In a new publication from Cardiovascular Innovations and Applications, Yukuan Chen, Xiaohui Wu, Danchun Hu and Wei Wang, from the Shantou University Medical College, Shantou, China and Second Affiliated Hospital of Shantou University Medical College, Shantou, China consider the importance of mitochondrial-related genes in dilated cardiomyopathy.
The authors designed this study to identify potential key protein interaction networks, genes, and correlated pathways in dilated cardiomyopathy (DCM) via bioinformatics methods.
A GSE3586 microarray dataset was selected, consisting of 15 dilated cardiomyopathic heart biopsy samples and 13 nonfailing heart biopsy samples. Initially, the GSE3586 dataset was downloaded and was analyzed with the limma package to identify differentially expressed genes (DEGs).
A total of 172 DEGs consisting of 162 upregulated genes and ten downregulated genes in DCM were selected by the criterion of adjusted Pvalues less than 0.01 and the log2-fold change of 0.6 or greater.
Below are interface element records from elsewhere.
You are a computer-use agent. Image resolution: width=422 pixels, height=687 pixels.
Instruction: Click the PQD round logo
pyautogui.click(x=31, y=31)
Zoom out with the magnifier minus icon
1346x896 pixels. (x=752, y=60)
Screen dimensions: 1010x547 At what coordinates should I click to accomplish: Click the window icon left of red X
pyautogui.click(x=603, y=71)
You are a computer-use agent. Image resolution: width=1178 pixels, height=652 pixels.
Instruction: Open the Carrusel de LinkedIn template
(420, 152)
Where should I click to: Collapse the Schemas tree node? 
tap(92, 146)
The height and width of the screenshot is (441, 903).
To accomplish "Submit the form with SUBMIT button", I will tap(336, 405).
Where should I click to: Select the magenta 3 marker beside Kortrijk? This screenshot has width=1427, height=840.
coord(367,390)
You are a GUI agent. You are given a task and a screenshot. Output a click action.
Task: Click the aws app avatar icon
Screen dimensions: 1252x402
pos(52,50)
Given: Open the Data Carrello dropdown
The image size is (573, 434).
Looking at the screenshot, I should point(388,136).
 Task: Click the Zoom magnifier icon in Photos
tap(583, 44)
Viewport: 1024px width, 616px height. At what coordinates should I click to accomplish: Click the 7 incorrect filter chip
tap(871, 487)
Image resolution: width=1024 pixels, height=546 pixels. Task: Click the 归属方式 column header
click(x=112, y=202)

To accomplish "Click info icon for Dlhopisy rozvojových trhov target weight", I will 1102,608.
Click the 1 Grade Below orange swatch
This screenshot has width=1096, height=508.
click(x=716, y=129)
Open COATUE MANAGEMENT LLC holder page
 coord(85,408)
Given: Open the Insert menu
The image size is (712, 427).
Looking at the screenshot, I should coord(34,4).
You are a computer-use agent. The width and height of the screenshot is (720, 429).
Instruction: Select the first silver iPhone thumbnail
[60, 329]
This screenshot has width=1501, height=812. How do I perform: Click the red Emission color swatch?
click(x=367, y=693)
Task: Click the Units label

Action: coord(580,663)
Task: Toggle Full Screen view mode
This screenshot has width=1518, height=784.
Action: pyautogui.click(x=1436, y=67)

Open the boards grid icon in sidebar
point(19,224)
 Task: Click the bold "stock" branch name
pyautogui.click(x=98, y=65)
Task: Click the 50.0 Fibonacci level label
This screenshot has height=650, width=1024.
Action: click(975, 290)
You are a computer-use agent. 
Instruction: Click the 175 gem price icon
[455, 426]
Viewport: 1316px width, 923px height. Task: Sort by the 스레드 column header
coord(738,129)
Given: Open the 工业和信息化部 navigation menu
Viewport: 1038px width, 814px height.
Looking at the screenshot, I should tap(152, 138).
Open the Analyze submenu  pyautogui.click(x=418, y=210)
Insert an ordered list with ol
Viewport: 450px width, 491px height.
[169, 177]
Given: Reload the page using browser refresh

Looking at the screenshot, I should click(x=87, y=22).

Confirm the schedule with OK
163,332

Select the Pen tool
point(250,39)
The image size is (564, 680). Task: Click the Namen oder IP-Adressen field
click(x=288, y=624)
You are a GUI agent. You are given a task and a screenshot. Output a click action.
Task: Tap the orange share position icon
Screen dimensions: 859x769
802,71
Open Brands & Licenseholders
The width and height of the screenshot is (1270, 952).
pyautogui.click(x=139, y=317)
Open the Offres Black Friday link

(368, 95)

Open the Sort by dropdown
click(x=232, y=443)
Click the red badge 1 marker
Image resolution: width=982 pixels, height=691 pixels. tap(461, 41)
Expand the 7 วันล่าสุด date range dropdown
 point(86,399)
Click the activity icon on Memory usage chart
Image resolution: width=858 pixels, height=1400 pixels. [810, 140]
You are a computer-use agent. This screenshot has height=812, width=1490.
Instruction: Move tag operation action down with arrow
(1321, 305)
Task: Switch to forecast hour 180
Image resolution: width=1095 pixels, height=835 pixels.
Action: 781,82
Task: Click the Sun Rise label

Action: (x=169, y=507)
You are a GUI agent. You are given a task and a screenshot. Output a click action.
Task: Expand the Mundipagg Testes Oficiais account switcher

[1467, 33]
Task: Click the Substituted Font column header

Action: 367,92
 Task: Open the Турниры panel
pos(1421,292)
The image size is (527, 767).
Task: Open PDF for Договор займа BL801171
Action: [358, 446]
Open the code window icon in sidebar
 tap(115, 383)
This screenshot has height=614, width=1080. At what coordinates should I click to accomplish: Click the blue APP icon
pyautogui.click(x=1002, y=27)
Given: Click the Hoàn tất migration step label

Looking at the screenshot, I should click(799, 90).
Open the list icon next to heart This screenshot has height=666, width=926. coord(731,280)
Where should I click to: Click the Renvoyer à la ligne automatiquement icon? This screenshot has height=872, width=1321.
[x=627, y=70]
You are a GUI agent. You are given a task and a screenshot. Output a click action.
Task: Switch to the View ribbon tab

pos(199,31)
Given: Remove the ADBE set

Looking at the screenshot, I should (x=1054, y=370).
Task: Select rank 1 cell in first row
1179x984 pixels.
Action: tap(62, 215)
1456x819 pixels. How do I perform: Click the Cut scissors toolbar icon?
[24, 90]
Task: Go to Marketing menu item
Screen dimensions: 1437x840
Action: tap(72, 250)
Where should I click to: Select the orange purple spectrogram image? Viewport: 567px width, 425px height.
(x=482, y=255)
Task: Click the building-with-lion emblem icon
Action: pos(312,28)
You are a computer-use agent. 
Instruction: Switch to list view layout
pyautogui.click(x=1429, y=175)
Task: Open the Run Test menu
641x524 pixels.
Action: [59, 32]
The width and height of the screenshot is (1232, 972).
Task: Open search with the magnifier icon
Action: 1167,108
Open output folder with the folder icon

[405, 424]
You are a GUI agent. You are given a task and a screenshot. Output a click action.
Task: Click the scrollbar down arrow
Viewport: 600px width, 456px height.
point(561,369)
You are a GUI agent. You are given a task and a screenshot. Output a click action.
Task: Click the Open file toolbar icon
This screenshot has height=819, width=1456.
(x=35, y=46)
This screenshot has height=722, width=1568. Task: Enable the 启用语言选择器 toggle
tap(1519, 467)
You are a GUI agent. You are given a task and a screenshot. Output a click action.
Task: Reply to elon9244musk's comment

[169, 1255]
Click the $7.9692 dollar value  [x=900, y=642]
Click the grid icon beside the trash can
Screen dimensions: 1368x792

Gene Ontology functional enrichment analysis and Kyoto Encyclopedia of Genes and Genomes (KEGG) pathway analysis were performed to view the biological processes, cellular components, molecular function, and KEGG pathways of the DEGs. Protein-protein interactions were constructed, and the hub protein modules were identified.
The key genes DLD, UQCRC2, DLAT, SUCLA2, ATP5A1, PRDX3, FH, SDHD, and NDUFV1, were then selected; these are involved in a wide range of biological activities, such as the citrate cycle, oxidation-reduction processes and cellular respiration, and energy derivation by oxidation of organic compounds in mitochondria.
The authors found that currently there are no related gene-targeting drugs after exploring the predicted interactions between key genes and drugs, and transcription factors, providing greater understanding of the pathogenesis and underlying molecular mechanisms in DCM.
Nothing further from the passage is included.